### Action item
Go to the line below that has "The image size is (1396, 704).", print it and each line after it exactly, and stop after the line that has "the Macintosh HD"; leave out pictures.

### Task inputs
"""

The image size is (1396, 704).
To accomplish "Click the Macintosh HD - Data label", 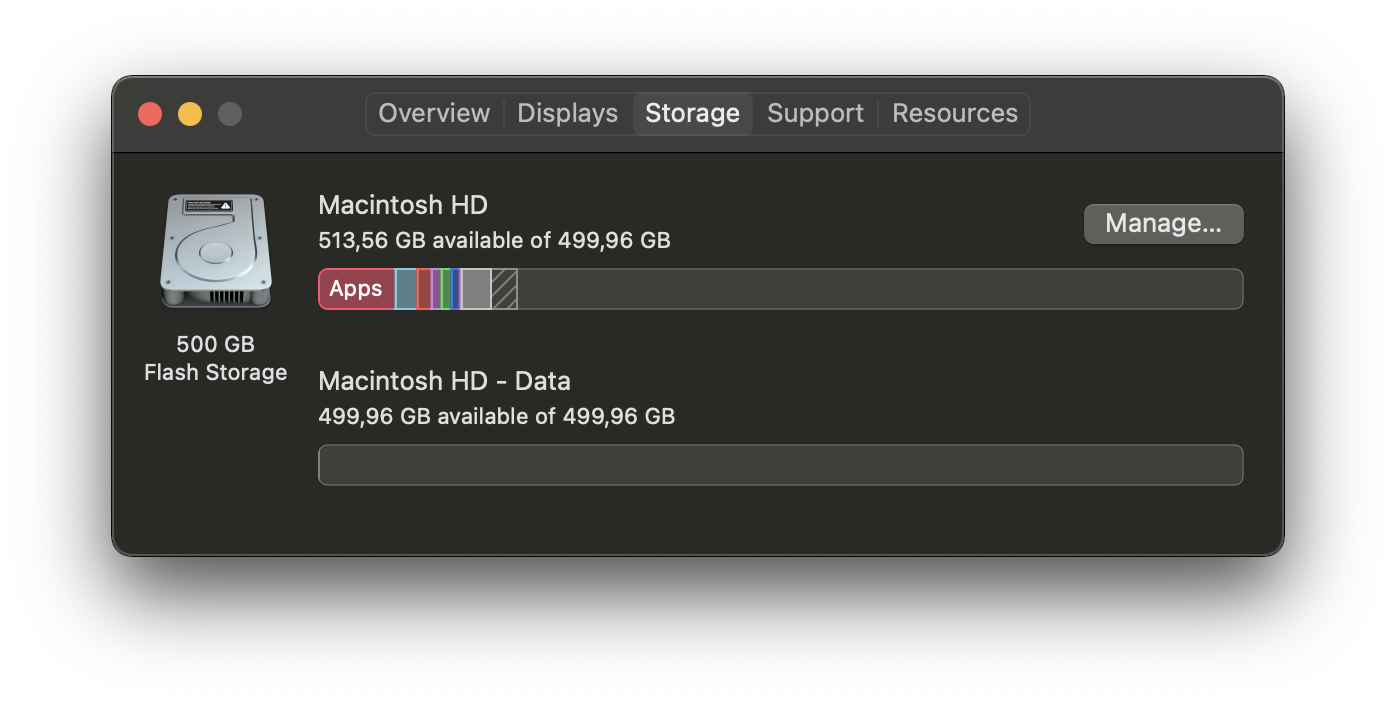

"""
"""

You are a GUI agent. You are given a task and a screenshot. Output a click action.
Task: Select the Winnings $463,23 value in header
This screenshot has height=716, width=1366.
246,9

"""

### Result below
The image size is (1396, 704).
To accomplish "Click the Macintosh HD - Data label", 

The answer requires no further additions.